=== Section Start ===

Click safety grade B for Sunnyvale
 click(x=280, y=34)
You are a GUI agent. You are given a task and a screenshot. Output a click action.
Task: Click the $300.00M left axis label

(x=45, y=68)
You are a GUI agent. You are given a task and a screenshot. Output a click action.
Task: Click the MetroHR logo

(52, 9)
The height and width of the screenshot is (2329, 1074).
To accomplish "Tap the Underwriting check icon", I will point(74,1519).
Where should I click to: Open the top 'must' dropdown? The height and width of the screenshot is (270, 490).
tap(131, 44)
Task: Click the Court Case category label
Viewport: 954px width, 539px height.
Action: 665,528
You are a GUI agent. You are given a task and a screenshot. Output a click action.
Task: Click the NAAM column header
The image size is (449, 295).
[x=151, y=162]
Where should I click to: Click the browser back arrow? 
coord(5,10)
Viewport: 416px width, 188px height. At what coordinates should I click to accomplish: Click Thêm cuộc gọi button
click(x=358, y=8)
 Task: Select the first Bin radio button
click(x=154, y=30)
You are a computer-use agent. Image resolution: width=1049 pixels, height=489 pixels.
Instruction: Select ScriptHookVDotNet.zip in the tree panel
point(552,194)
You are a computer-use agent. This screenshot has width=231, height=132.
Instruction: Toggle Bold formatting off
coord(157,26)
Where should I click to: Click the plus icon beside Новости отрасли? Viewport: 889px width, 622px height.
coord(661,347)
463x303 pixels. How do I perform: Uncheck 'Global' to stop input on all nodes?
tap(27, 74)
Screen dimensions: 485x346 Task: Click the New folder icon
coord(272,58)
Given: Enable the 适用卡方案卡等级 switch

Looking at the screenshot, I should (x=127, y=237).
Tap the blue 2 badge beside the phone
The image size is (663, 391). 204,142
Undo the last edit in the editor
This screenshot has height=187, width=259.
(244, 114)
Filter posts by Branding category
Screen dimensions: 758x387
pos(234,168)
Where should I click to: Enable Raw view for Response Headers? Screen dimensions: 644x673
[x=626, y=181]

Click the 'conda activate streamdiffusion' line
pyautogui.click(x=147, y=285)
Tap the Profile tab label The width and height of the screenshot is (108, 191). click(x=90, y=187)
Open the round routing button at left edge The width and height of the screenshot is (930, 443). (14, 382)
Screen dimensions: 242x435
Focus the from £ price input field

=== Section End ===

Having read the entries above, set each one down again exactly.

-- Result of the task --
Click safety grade B for Sunnyvale
 click(x=280, y=34)
You are a GUI agent. You are given a task and a screenshot. Output a click action.
Task: Click the $300.00M left axis label

(x=45, y=68)
You are a GUI agent. You are given a task and a screenshot. Output a click action.
Task: Click the MetroHR logo

(52, 9)
The height and width of the screenshot is (2329, 1074).
To accomplish "Tap the Underwriting check icon", I will point(74,1519).
Where should I click to: Open the top 'must' dropdown? The height and width of the screenshot is (270, 490).
tap(131, 44)
Task: Click the Court Case category label
Viewport: 954px width, 539px height.
Action: 665,528
You are a GUI agent. You are given a task and a screenshot. Output a click action.
Task: Click the NAAM column header
The image size is (449, 295).
[x=151, y=162]
Where should I click to: Click the browser back arrow? 
coord(5,10)
Viewport: 416px width, 188px height. At what coordinates should I click to accomplish: Click Thêm cuộc gọi button
click(x=358, y=8)
 Task: Select the first Bin radio button
click(x=154, y=30)
You are a computer-use agent. Image resolution: width=1049 pixels, height=489 pixels.
Instruction: Select ScriptHookVDotNet.zip in the tree panel
point(552,194)
You are a computer-use agent. This screenshot has width=231, height=132.
Instruction: Toggle Bold formatting off
coord(157,26)
Where should I click to: Click the plus icon beside Новости отрасли? Viewport: 889px width, 622px height.
coord(661,347)
463x303 pixels. How do I perform: Uncheck 'Global' to stop input on all nodes?
tap(27, 74)
Screen dimensions: 485x346 Task: Click the New folder icon
coord(272,58)
Given: Enable the 适用卡方案卡等级 switch

Looking at the screenshot, I should (x=127, y=237).
Tap the blue 2 badge beside the phone
The image size is (663, 391). 204,142
Undo the last edit in the editor
This screenshot has height=187, width=259.
(244, 114)
Filter posts by Branding category
Screen dimensions: 758x387
pos(234,168)
Where should I click to: Enable Raw view for Response Headers? Screen dimensions: 644x673
[x=626, y=181]

Click the 'conda activate streamdiffusion' line
pyautogui.click(x=147, y=285)
Tap the Profile tab label The width and height of the screenshot is (108, 191). click(x=90, y=187)
Open the round routing button at left edge The width and height of the screenshot is (930, 443). (14, 382)
Screen dimensions: 242x435
Focus the from £ price input field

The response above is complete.